INCORPORATION OF DOCUMENTS BY REFERENCE
The SEC allows us to “incorporate by reference” information that we file with them. Incorporation by reference allows us to disclose important information to you by referring you to those other documents. The information incorporated by reference is an important part of this prospectus, and information that we file later with the SEC will automatically update and supersede this information. We filed a registration statement on Form S-3 under the Securities Act of 1933, as amended, with the SEC with respect to the securities we may offer pursuant to this prospectus. This prospectus omits certain information contained in the registration statement, as permitted by the SEC. You should refer to the registration statement, including the exhibits, for further information about us and the securities we may offer pursuant to this prospectus. Statements in this prospectus regarding the provisions of certain documents filed with, or incorporated by reference in, the registration statement are not necessarily complete and each statement is qualified in all respects by that reference. Copies of all or any part of the registration statement, including the documents incorporated by reference or the exhibits, may be obtained upon payment of the prescribed rates at the offices of the SEC listed above in “Where You Can Find More Information.” The documents we are incorporating by reference are:
· our Annual Report on Form 10-K for the fiscal year ended December 31, 2010 filed on March 11, 2011;
· our Quarterly Report on Form 10-Q for the fiscal quarter ended March 31, 2011 filed on May 5, 2011;
· our Quarterly Report on Form 10-Q for the fiscal quarter ended June 30, 2011 filed on August 4, 2011;
· our Current Reports on Form 8-K filed on January 14, 2011, February 9, 2011, March 1, 2011, April 4, 2011, April 15, 2011, April 22, 2011, June 6, 2011, June 15, 2011, June 27, 2011, July 7, 2011, and July 21, 2011;
· the portions of our Definitive Proxy Statement on Schedule 14A filed on April 29, 2011 that are deemed “filed” with the SEC under the Exchange Act;
· the description of our common stock contained in our Registration Statement on Form 8-A filed on January 26, 2007, including any amendment or report filed for the purpose of updating such description; and
· all reports and other documents subsequently filed by us pursuant to Sections 13(a), 13(c), 14 and 15(d) of the Exchange Act after the date of this prospectus and prior to the termination or completion of the offering of securities under this prospectus shall be deemed to be incorporated by reference in this prospectus and to be a part hereof from the date of filing such reports and other documents.

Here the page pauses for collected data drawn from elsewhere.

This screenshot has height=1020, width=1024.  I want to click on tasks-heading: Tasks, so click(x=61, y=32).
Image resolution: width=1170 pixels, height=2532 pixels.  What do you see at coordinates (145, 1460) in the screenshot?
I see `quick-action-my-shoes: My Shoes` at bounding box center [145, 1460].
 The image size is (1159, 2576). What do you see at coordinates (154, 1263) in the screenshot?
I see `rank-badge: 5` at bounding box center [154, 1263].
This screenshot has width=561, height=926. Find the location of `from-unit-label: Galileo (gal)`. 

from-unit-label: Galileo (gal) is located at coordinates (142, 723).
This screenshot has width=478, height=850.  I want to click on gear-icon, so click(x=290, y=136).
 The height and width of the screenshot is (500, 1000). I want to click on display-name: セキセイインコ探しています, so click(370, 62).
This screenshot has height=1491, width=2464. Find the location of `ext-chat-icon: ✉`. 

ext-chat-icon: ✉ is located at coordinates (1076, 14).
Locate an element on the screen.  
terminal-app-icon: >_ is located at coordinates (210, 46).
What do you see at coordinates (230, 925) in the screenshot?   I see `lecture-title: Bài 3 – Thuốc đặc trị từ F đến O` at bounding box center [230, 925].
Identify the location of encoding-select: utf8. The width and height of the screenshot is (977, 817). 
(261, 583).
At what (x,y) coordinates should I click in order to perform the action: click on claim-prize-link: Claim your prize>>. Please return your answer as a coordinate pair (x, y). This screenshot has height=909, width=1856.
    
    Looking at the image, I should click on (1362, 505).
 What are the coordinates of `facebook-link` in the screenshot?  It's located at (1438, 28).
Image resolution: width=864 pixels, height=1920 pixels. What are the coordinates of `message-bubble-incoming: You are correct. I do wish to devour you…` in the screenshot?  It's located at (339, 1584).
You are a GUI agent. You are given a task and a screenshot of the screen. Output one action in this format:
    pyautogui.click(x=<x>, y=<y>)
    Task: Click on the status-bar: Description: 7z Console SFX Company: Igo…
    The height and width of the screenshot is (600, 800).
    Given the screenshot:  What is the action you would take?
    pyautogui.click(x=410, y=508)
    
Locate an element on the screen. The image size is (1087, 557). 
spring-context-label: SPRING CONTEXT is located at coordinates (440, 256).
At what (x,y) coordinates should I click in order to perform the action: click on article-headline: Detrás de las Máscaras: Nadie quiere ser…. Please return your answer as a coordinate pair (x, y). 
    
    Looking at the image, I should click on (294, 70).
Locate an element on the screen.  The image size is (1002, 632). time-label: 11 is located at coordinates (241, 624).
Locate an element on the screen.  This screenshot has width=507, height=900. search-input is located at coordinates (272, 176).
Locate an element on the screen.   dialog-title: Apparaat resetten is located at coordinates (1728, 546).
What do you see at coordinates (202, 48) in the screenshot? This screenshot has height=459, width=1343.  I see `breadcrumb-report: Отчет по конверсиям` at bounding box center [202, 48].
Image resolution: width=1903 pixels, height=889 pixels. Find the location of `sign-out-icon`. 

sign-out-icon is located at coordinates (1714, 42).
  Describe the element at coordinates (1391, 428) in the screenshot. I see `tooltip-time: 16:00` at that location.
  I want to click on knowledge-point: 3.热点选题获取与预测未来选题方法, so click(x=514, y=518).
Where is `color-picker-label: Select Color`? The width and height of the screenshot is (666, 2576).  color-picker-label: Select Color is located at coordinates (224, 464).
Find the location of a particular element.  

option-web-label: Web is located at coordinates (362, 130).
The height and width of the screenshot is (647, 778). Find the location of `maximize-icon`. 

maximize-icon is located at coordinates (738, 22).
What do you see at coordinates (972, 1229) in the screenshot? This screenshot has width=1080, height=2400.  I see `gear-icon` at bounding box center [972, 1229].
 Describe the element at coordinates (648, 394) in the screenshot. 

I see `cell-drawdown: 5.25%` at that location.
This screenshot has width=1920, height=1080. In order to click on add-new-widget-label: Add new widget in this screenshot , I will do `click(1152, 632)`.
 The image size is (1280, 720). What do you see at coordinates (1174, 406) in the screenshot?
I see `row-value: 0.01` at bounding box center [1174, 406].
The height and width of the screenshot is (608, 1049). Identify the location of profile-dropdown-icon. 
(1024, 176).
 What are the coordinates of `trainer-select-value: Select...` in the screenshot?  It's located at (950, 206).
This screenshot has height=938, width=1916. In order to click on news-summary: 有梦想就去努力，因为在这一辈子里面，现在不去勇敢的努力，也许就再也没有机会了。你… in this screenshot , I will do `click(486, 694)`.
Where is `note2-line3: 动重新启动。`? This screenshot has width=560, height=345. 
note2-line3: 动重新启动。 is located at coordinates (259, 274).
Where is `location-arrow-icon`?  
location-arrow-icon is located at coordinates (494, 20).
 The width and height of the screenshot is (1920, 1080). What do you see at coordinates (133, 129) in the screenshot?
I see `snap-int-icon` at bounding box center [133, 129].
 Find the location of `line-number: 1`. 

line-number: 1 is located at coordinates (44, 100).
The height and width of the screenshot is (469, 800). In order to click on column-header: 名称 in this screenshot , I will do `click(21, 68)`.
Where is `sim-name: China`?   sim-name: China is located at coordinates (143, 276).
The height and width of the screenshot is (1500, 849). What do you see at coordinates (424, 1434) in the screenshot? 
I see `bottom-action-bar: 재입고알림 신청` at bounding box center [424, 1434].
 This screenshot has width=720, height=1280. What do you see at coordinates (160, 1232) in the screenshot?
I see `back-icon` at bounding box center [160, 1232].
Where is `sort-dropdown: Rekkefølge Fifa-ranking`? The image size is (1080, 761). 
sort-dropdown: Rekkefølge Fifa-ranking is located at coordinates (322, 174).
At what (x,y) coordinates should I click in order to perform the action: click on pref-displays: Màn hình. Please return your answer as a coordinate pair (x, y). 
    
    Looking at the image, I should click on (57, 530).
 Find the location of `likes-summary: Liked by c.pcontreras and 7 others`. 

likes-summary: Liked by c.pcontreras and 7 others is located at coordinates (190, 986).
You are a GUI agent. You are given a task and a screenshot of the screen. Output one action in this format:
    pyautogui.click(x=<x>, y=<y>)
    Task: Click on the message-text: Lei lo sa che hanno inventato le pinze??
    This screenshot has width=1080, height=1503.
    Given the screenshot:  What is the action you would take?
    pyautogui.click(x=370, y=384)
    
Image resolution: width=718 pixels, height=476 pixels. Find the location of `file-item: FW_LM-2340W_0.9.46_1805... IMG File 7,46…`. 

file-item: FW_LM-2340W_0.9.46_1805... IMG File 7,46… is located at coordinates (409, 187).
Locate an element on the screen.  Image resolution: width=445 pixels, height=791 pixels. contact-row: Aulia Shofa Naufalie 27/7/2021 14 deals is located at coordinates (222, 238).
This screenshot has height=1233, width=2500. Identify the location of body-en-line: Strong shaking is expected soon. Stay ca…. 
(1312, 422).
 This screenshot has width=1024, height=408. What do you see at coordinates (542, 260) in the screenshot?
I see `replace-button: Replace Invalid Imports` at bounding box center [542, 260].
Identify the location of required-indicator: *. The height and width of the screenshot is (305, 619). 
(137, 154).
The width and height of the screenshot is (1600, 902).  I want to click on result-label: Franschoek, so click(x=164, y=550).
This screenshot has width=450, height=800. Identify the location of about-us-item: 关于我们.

The SEC file number for each of the documents listed above is 001-33277.
Any statement contained in this prospectus or in a document incorporated or deemed to be incorporated by reference into this prospectus will be deemed to be modified or superseded for purposes of this prospectus to the extent that a statement contained in this prospectus or any other subsequently filed document that is deemed to be incorporated by reference into this prospectus modifies or supersedes the statement. Any statement so modified or superseded will not be deemed, except as so modified or superseded, to constitute a part of this prospectus.
You may request, orally or in writing, a copy of any or all of the documents incorporated herein by reference. These documents will be provided to you at no cost, by contacting: Investor Relations, Synta Pharmaceuticals Corp., 45 Hartwell Avenue, Lexington, MA 02421, (781) 274-8200.
You should rely only on information contained in, or incorporated by reference into, this prospectus and any prospectus supplement. We have not authorized anyone to provide you with information different from that contained in this prospectus or incorporated by reference in this prospectus. We are not making offers to sell the securities in any jurisdiction in which such an offer or solicitation is not authorized or in which the person making such offer or solicitation is not qualified to do so or to anyone to whom it is unlawful to make such offer or solicitation.